Some corporate farms are signing on with Xerces’ plan, like General Mills, which is spending millions to change the way it uses pesticides. But pollinator decline is not just a rural, or corporate problem. Per-acre, more pesticides are found in the suburbs. Homeowners generally don’t know what they’re doing when they buy pesticides from a big-box store. They end up overspraying.
As for Nosema bombi, one plan all the entomologists I spoke to agreed with is that the federal government must regulate bee movement. Not among the bees themselves, but bee breeders. Right now the U.S. Department of Agriculture oversees the international importation of bees, and something similar needs to be done among states. The need to feed a rising population has created agricultural production in sizes beyond the pollination capability of wild bees, so as American farmers rent-out bee colonies to do their pollinating, more attention must be paid to what bees are going where. Ideally, this would restrict commercial bee movement to areas where the species is indigenous. No more Eastern bumblebees grown in European factories and shipped over ocean to U.S. states from Pennsylvania to California.
It’s going to be difficult, as T'ai Roulston, a professor in the Department of Environmental Sciences at the University of Virginia, told me, because “we don’t have any history at managing disease in wild insects.”

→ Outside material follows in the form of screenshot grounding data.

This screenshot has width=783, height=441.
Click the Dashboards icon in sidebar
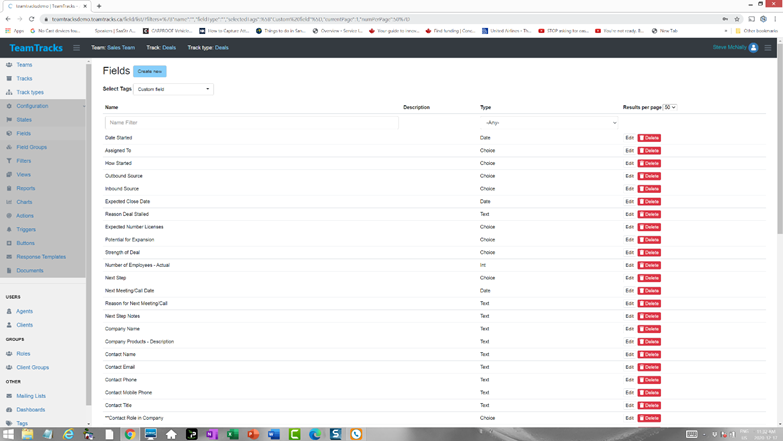(x=9, y=409)
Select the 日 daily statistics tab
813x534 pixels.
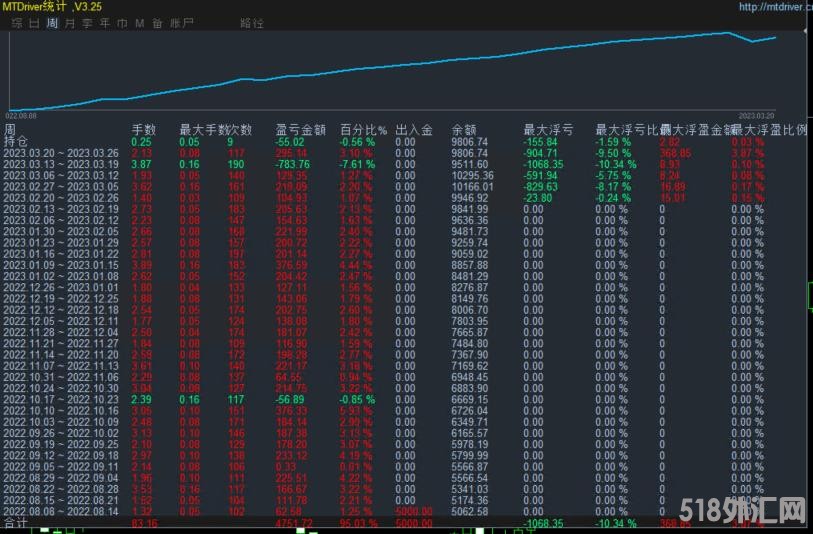click(x=35, y=22)
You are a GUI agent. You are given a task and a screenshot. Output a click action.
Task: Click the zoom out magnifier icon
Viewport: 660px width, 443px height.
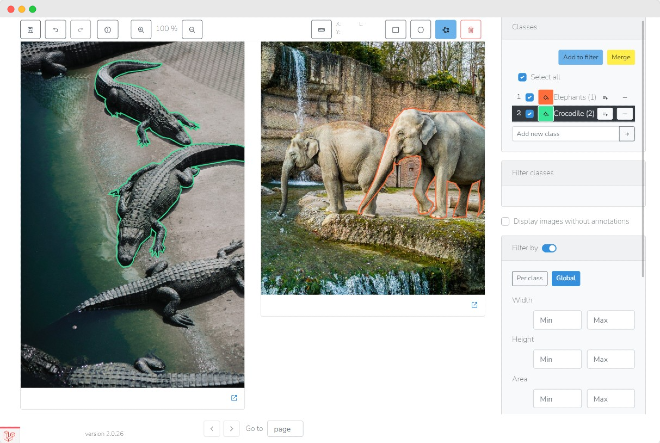click(x=191, y=30)
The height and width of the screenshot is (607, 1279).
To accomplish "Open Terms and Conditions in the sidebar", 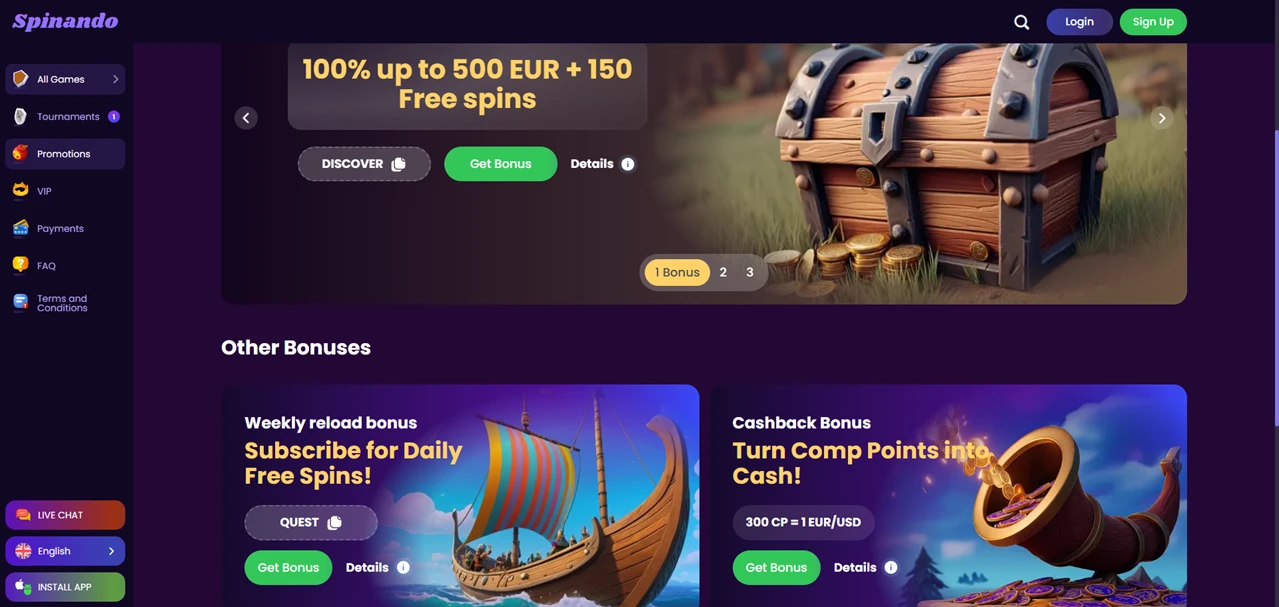I will coord(65,303).
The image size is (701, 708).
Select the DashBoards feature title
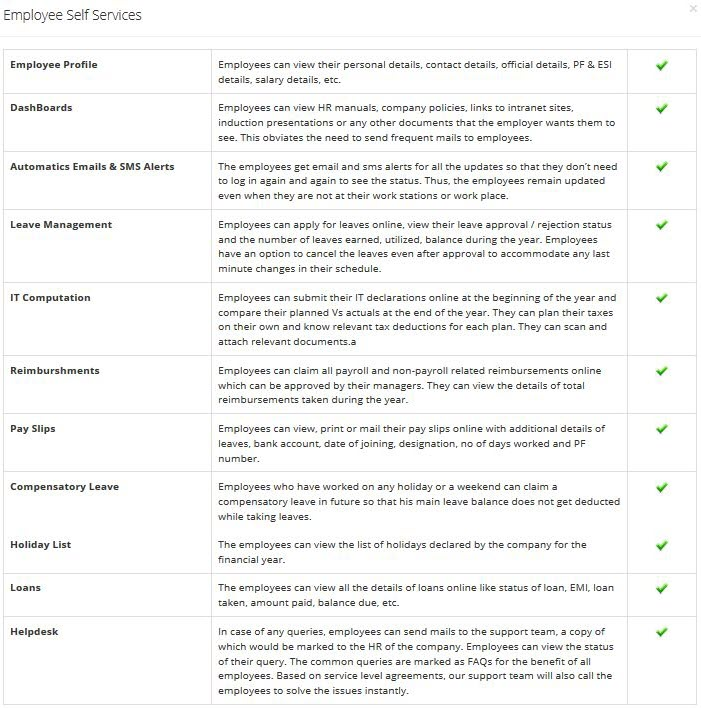[41, 107]
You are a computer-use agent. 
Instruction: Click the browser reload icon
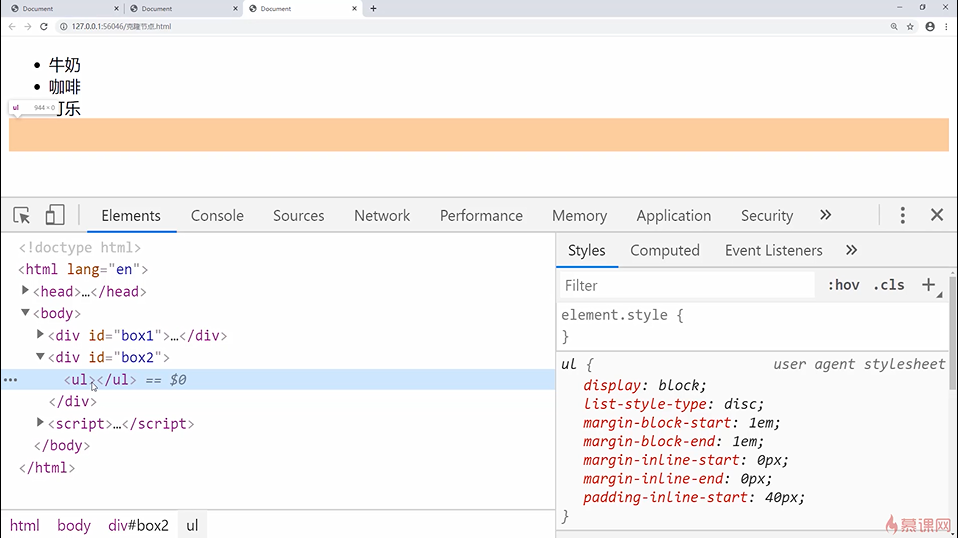coord(44,26)
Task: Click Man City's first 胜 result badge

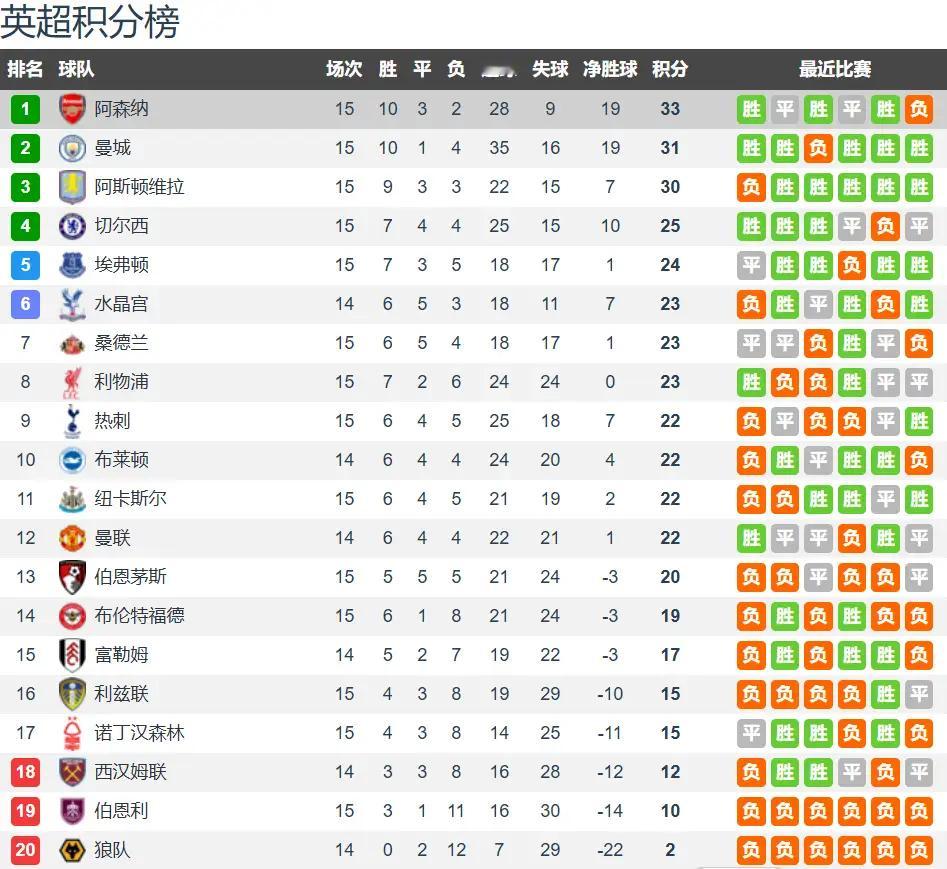Action: coord(751,148)
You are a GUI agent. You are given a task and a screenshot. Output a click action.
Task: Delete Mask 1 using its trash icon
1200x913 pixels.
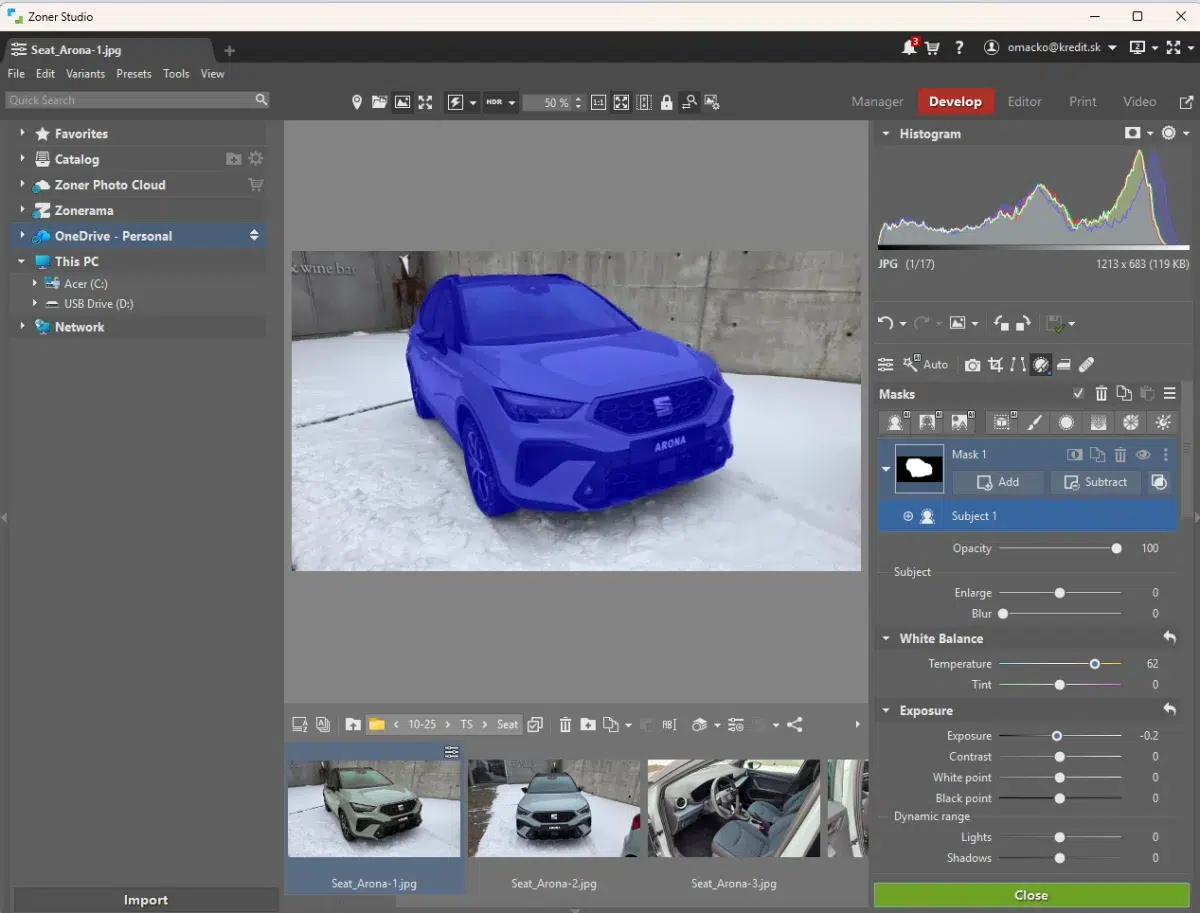pyautogui.click(x=1120, y=455)

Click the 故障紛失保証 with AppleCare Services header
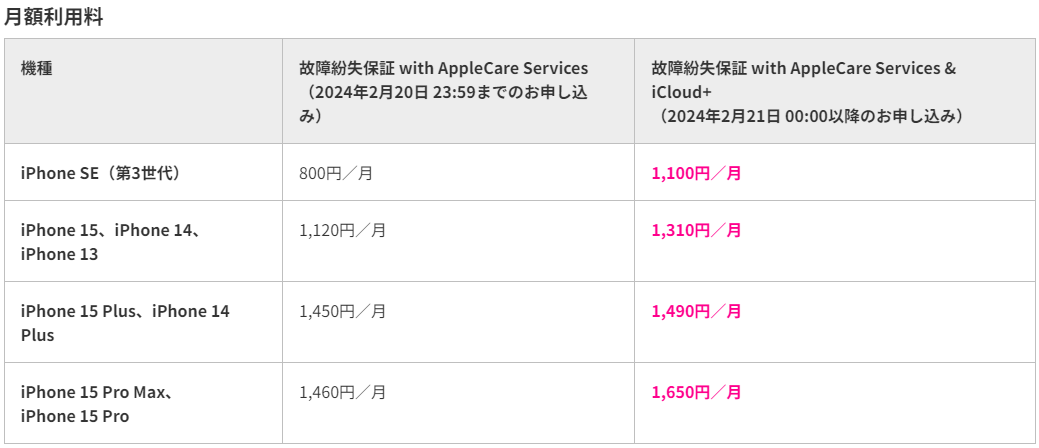pyautogui.click(x=443, y=68)
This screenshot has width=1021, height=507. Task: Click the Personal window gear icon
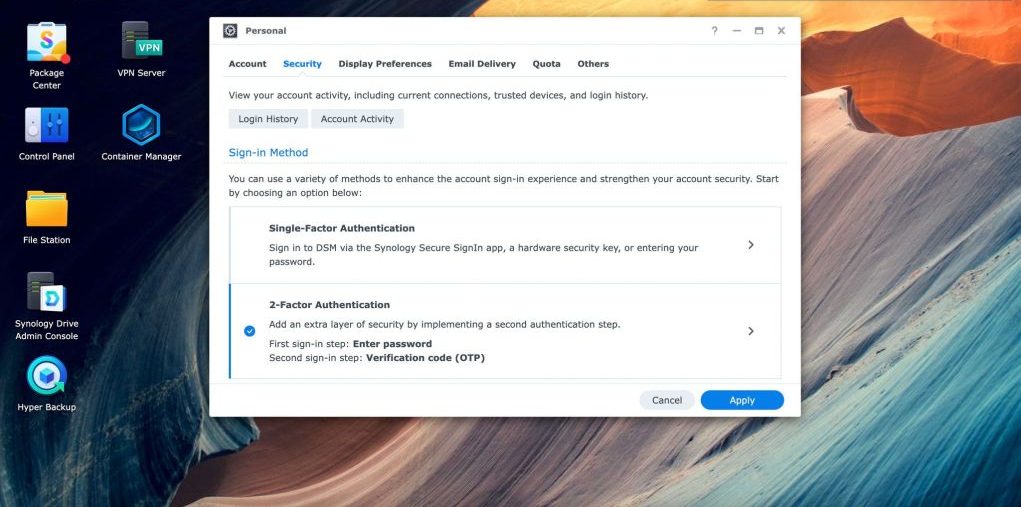tap(230, 31)
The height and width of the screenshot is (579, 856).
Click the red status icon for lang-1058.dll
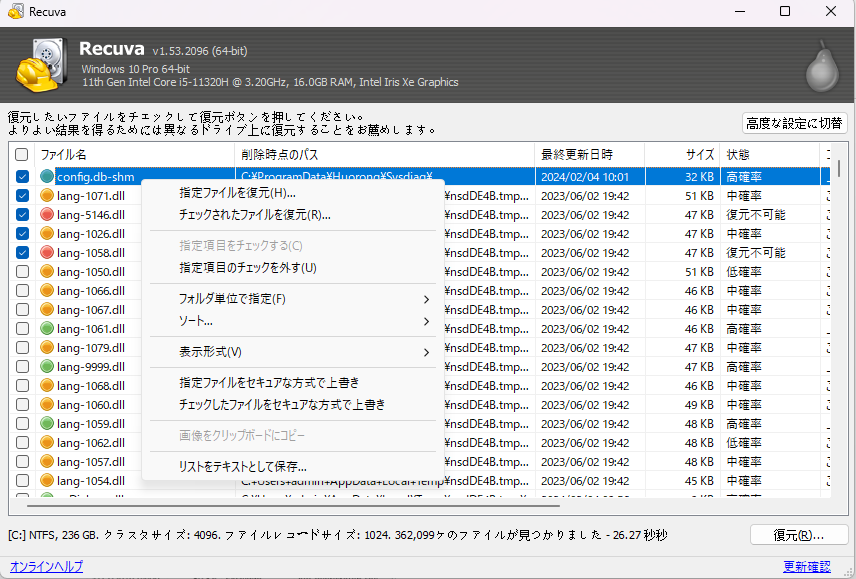(47, 253)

It may be that the plague of Nosema bombi has spread beyond the point of human intervention. If that’s the case, there’s only a couple things scientists can hope for: One, that the rusty-patched bumblebee colonies alive now have developed a genetic resistance to Nosema bombi, which is why they’re still alive. And two, that entomologists can rear captive colonies of parasite resistant rusty-patched bumblebees. If that happens, then like conservationists did with the California condor, entomologists could return healthy bumblebee colonies to their former habitats. Some scientists believe this crosses a line. It represents too much meddling. But even if it could be done, Roulston told me, he doubts anyone is capable. “There aren’t many people who could do it,” he said. Then a moment later he remembered one person.
James Strange, Roulston said, the entomologist in northern Utah, “If anybody is trying it, it’s probably him.”
So I asked Strange, is he up for it?
“I’m up for trying anything,” he said, with a nervous laugh.
*This article originally misstated the name of the Xerces Society. We regret the error.